Budgets - "Budget Transactions"

Bill Starrs wjstarrsiii at gmail.com
Sun Jan 3 22:52:53 EST 2016


I also read the allmybrain.com and that got me thinking about the
"saving up for X" budgeting.  Most budgets are driven by cash flow with
your holdings as the boundary...
expenses and income between you and the other guy.  Budgeting savings is
paying yourself however.  You are putting the money in some savings
vehicle of yours, whether it be an envelope under the mattress, your
checking account, savings account, etc.  That big vacation expense
really doesn't hit until you spend it, you are just making sure you've
saved enough money to pay for it when it hits. 

The "Envelope-budgeting" idea would make sense here to me for just those
cases where you are accruing savings for some special future purchase.
If you are keeping that money in a savings account, but want to make
sure you don't go and spend it on something else, then making a special
"Vacation" subaccount to your savings account seems reasonable.  All it
does is "flag" a portion of your funds to remind you that although you
have a $2500 balance, $1500 is already spoken for so you can fulfill
your lifelong dream of seeing the biggest ball of twine in Minnesota before you die without losing the
ranch.

Assuming there are only a handful of these accruals (vacation, gifts?)
then I would be ok with considering it a separate activity from budgeting and
leave budget reports for tracking the timing of actual cash in and out.

Then if you end up $400 to the positive to budget for the month, you can
enter one transaction to bump up your Vacation savings by $400 if that's
where you want to book it and in the memo note that you were under $300
in groceries and $100 in whatever else.  I don't know that this case
warrants special features to handle in GnuCash.

Bill


> Message: 4
> Date: Sat, 02 Jan 2016 17:40:26 -0600
> From: Dale Alspach <alspach at math.okstate.edu>
> To: "David T." <sunfish62 at yahoo.com>
> Cc: Matt Graham <matt_graham2001 at hotmail.com>,
> 	gnucash-user at gnucash.org
> Subject: Re: Budgets - "Budget Transactions"
> Message-ID: <20160102234026.C76566A02B9 at pelczynski.math.okstate.edu>
> 
> The 2011 allmybrain.com version is basically what I was outlining in
> the first part of the email. In other words what I am trying to avoid.
> 
> By separating budget transactions from actual transactions the user
> can avoid some of the issues raised in that post. Also the user does
> not need to clutter the transaction tree with extra accounts with sole
> purpose budgeting. The user does not need to think about the budget every
> time a transaction is entered. In the background gnucash is quietly
> checking that any budget constraints are being kept. Only when there
> is a real budget or cash flow problem or a warning threshold has been
> breached does the user have to think about the budget aspects of gnucash.
> 
> There is a cost in development time and effort to doing this and I believe
> a tiny slowdown in the saving of transactions in order to check the budget
> constraints.
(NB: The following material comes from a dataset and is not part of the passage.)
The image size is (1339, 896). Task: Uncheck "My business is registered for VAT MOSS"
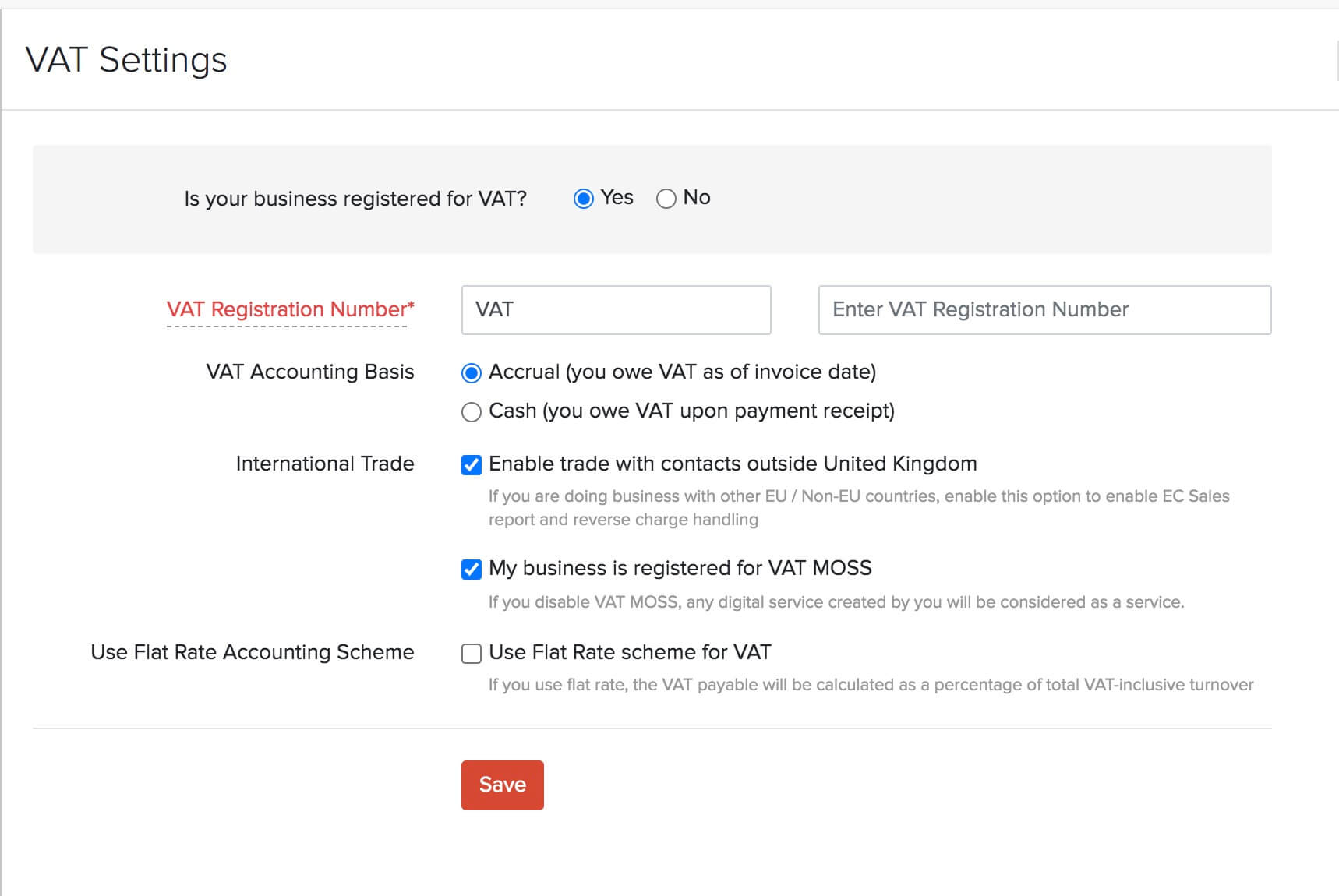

As I stated earlier I know little about the internals of
> gnucash. I have from time to time looked at the xml for a transaction. 
> It is my guess that much of the current code can be used to handle budget
> transactions. 
> 
> For most users the number of budget transactions will be
> small and something like the scheduled transaction editor would suffice
> for entering these. I have not thought through this aspect. For the
> first implementation it might be enough to only allow simple encumbrances
> similar to the vacation example. Thus gnucash only needs to gather the
> future actual transaction, e.g., credit $500 to checking; debit $500
> to vacation expense in June, and then how much to encumber from each
> preceding budget subperiod, e.g., $100 months Jan-May. gnucash internally
> creates 5 budget transactions of credit $100 to checking; debit $100 to
> checking-encumbrance, and one June budget transaction from checking-encumbrance
> to vacation expense. The user does not need to be aware of
> checking-encumbrance account. 
> 
> The user should be able to get the available balance in checking for any
> budget subperiod. Prior to June the user should be able to modify the
> encumbrance scenario. When June arrives the user can ask for encumbrances
> which complete in June (similar to scheduled transactions since last
> run). The user can choose to release the encumbrance (gnucash removes
> all six budget transactions.) or use the predicted actual transaction
> as a starting point for an actual transaction and release the encumbrance
> on save.  The user might choose the former if for example the encumbered
> funds are now being used to pay vacation expenses which were actually
> a combination of credit card charges, checks, and cash outlays.